Downstream analyses were performed using the functional mapping and annotation of genome-wide association studies (FUMA-GWAS)17,83 online software tool. The list of all 1,070 genes from the inferred gene expression analyses that were significant from S-PrediXcan and filtered after the colocalization and eQTL analyses was used as the input into FUMA, and Genotype–Tissue Expression (GTEx) v.7 was used as the gene expression dataset. All other parameters selected were chosen to be consistent with the options used for the S-PrediXcan analysis.
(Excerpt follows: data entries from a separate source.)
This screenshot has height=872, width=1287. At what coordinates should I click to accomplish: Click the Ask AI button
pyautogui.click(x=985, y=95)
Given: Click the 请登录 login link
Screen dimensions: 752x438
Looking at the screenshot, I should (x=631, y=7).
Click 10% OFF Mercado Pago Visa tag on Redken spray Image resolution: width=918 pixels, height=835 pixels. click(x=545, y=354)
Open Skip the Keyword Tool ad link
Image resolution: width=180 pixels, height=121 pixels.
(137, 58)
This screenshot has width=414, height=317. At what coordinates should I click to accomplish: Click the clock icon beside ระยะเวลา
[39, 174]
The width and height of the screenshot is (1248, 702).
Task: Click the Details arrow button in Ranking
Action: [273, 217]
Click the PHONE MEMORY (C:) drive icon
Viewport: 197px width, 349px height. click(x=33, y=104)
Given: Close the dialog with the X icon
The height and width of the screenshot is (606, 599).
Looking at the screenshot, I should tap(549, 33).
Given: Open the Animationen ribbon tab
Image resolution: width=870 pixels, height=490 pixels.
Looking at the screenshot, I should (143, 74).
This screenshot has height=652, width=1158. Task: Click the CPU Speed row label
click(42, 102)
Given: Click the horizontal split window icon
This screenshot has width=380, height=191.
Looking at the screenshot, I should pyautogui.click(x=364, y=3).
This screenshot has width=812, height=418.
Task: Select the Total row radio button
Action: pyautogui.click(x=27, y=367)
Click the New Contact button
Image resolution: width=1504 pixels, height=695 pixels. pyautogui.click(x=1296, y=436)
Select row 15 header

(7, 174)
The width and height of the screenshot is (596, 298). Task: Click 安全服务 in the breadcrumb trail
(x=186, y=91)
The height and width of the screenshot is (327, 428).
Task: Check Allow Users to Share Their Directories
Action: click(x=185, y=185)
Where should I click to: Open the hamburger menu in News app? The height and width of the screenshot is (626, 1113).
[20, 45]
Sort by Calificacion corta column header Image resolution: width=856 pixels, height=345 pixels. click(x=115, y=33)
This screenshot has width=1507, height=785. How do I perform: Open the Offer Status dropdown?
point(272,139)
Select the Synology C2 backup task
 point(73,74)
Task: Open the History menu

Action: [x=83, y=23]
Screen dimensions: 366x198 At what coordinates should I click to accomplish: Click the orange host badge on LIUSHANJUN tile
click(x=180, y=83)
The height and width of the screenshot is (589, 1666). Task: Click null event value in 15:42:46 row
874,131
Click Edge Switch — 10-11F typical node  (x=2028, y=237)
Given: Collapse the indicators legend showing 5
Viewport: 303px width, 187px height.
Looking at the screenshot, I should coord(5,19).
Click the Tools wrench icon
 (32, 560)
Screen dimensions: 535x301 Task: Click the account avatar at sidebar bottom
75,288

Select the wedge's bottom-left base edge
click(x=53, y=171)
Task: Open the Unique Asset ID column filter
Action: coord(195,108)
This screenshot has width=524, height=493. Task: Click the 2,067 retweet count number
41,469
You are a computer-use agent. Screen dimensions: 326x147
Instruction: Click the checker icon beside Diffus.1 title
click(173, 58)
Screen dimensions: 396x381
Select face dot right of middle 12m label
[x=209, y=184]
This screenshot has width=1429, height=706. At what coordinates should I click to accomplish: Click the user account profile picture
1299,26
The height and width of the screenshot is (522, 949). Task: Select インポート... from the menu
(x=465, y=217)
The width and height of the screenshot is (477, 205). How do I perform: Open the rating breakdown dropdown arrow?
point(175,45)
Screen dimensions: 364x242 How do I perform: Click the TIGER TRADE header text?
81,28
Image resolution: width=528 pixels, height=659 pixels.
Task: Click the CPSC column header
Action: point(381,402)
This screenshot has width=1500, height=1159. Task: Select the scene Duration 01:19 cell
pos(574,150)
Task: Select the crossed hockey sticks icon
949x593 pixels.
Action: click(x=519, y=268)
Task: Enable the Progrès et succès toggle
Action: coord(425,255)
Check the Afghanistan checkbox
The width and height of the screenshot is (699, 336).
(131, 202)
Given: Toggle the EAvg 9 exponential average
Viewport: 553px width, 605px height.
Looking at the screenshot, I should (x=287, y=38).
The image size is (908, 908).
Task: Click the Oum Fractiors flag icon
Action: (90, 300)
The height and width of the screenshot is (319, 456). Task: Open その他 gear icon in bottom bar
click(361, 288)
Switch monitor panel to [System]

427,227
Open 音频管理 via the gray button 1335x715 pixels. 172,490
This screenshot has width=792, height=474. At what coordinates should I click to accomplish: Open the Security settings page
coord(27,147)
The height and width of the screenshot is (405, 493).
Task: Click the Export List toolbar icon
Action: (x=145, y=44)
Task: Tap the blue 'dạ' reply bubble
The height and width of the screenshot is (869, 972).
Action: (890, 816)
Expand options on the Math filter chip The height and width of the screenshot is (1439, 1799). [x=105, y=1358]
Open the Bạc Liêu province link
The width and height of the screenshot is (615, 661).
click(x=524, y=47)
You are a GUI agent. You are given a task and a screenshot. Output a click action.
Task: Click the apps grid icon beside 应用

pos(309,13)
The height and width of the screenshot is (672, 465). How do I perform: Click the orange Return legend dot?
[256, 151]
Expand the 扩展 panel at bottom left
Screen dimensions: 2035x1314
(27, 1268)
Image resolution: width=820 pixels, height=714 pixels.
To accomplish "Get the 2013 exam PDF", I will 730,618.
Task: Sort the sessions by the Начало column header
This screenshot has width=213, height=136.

We conducted FUMA analyses for tissue specificity tests and for gene set enrichment analyses to yield pathway analysis results according to different pathway datasets: KEGG, Reactome and WikiPathways. Four different analyses were performed according to different BP traits: a ‘unified’ analysis based on the list of all unique significant genes across all three BP traits and three trait-specific analyses for each of SBP, DBP and PP. When presenting the outputs, the adjusted P value results take multiple testing into account, and all results tables are filtered by adjusted P < 0.05.

Ethics statement

Our study is based on meta-analysis of previously published, publicly available data for which appropriate site-specific Institutional Review Boards and ethical review at local institutions have previously approved the use of this data.

Reporting summary

Further information on research design is available in the Nature Portfolio Reporting Summary linked to this article.